Cada árbitro teria uma personalidade própria, influenciando a forma como conduz a partida. Alguns seriam mais comunicativos, tentando controlar o jogo apenas com conversas e advertências verbais antes de aplicar cartões. Outros seriam mais autoritários, punindo rapidamente reclamações e entradas duras. Também poderiam existir árbitros que valorizam mais a vantagem, interrompem menos o jogo ou são mais atentos a simulações.
Essa característica faria com que os árbitros fossem lembrados pelos jogadores, criando partidas mais variadas sem alterar as regras do futebol. Além disso, treinadores e atletas precisariam se adaptar ao estilo de arbitragem de cada profissional, tornando a experiência mais dinâmica e realista.

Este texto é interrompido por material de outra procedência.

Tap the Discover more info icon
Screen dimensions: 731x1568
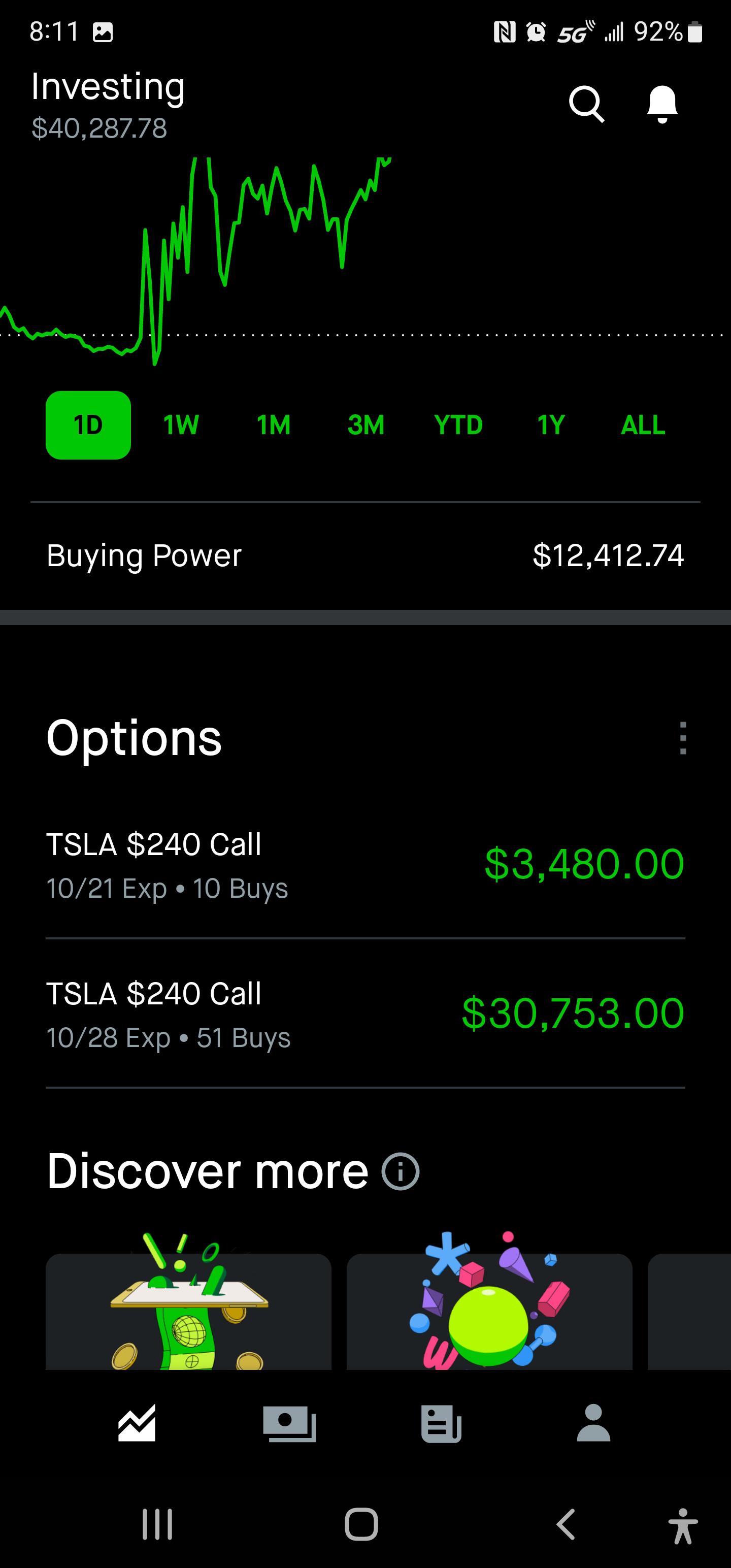(401, 1171)
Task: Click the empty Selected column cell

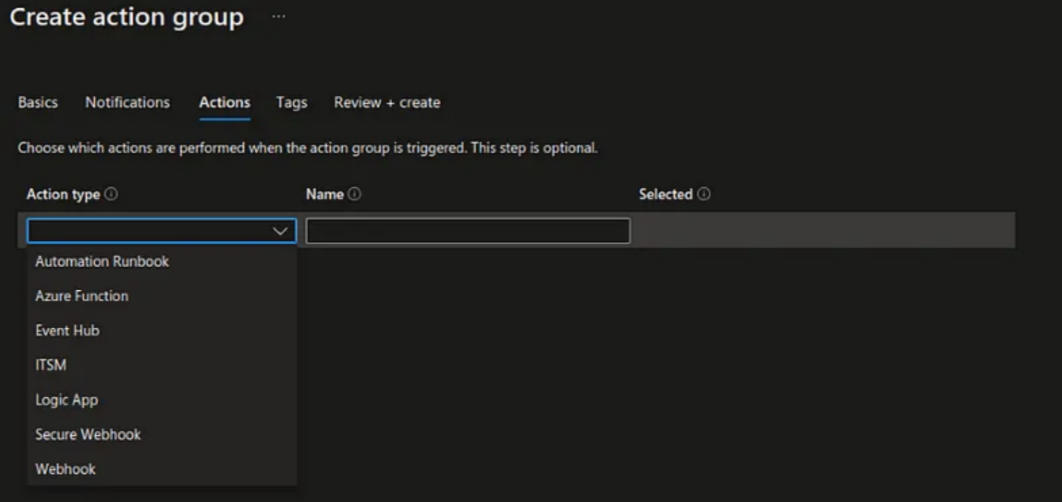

TÁ GABRIEL, mas RIGOROSIDADE e PERSONALIDADE não são a mesma coisa??? Não!
A Rigorosidade influencia as decisões da arbitragem, enquanto a Personalidade influencia a forma como o árbitro conduz o jogo. Dois árbitros podem ter exatamente o mesmo nível de rigorosidade, marcando as mesmas faltas e distribuindo a mesma quantidade de cartões, mas terem personalidades completamente diferentes.
Exemplo 1
Dois árbitros rigorosos marcam a mesma falta e aplicam cartão amarelo. A diferença é que um apenas mostra o cartão e manda o jogo seguir, enquanto o outro conversa com o jogador, explica a decisão e tenta acalmar os ânimos. A decisão foi igual, mas a forma de conduzir a situação foi diferente.
Exemplo 2
Dois árbitros permissivos deixam um lance físico seguir normalmente. Porém, quando os jogadores começam a reclamar, um deles ignora as reclamações e segue a partida, enquanto o outro reúne os atletas, conversa e tenta evitar novos conflitos. Ambos tiveram a mesma interpretação do lance, mas administraram a partida de maneiras diferentes.
Exemplo 3
Dois árbitros encerram uma partida com 25 faltas marcadas e 5 cartões aplicados. Um teve uma postura séria, quase não conversou e manteve distância dos jogadores. O outro gesticulou mais, explicou decisões, sorriu em alguns momentos e utilizou bastante o diálogo. As estatísticas da arbitragem foram praticamente iguais, mas a personalidade de cada árbitro tornou a experiência diferente.
A proposta da rigorosidade tende a ser a mais importante, enquanto esta, de personalidade, mais imersiva, por isso fiz duas diferentes.